Vision un peu manichéenne pourrait-on reprocher mais qui semble nécessaire au regard de l’influence des lobbies technologiques aux USA.

Parmi les défenseurs de la technologie comme pharmakon Eric Schmidt, ancien Executive Chairman d’Alphabet Inc. et aujourd’hui au conseil de 2 puissantes instances : le Defense Innovation Board (qui conseille le Department of Defense) et la National Security Commission on Artificial Intelligence (qui conseille le Congrès).

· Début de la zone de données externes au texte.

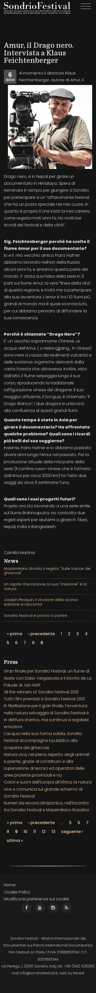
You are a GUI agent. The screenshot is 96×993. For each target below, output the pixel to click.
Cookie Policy (17, 892)
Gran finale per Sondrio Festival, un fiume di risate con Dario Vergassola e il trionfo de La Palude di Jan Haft (47, 678)
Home (10, 885)
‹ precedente (41, 634)
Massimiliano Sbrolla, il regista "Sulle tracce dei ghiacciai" (47, 570)
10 (25, 832)
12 (44, 832)
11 (34, 832)
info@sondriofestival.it (39, 973)
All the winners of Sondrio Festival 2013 (41, 692)
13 (53, 832)
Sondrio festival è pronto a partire (35, 615)
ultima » (15, 840)
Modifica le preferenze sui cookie (36, 899)
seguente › (72, 832)
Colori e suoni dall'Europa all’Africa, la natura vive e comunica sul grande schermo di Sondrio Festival (48, 789)
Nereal (78, 973)
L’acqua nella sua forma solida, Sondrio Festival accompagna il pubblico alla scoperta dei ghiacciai (43, 740)
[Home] (37, 8)
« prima (14, 634)
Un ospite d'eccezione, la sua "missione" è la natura (45, 586)
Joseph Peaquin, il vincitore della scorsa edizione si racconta (41, 602)
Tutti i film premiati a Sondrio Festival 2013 (44, 699)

L’homme – à qui l’on doit le fameux “If you’ve got nothing to hide, you’ve got nothing to fear” et qui est aussi, avec Bill Gates, conseiller de Cuomo (l’acutel Gouverneur de l’état de New York) – voit dans la crise actuelle l’opportunité de faire sauter toutes les digues (protection des données et de la vie privée) et “menaces” (inquiétudes de la population, lois anti-trust) pour enfin permettre à la Silicon Valley de réaliser son rêve technologique et rivaliser avec la Chine à armes égales (i.e. en autorisant l’utilisation massive des données des citoyens).

Alors que ces hommes prônent le tout “télé” (télé-médecine, télé-travail, télé-enseignement,…) la journaliste pose la question de l’investissement dans “l’humain” pour résoudre les défis auxquels nous sommes confrontés.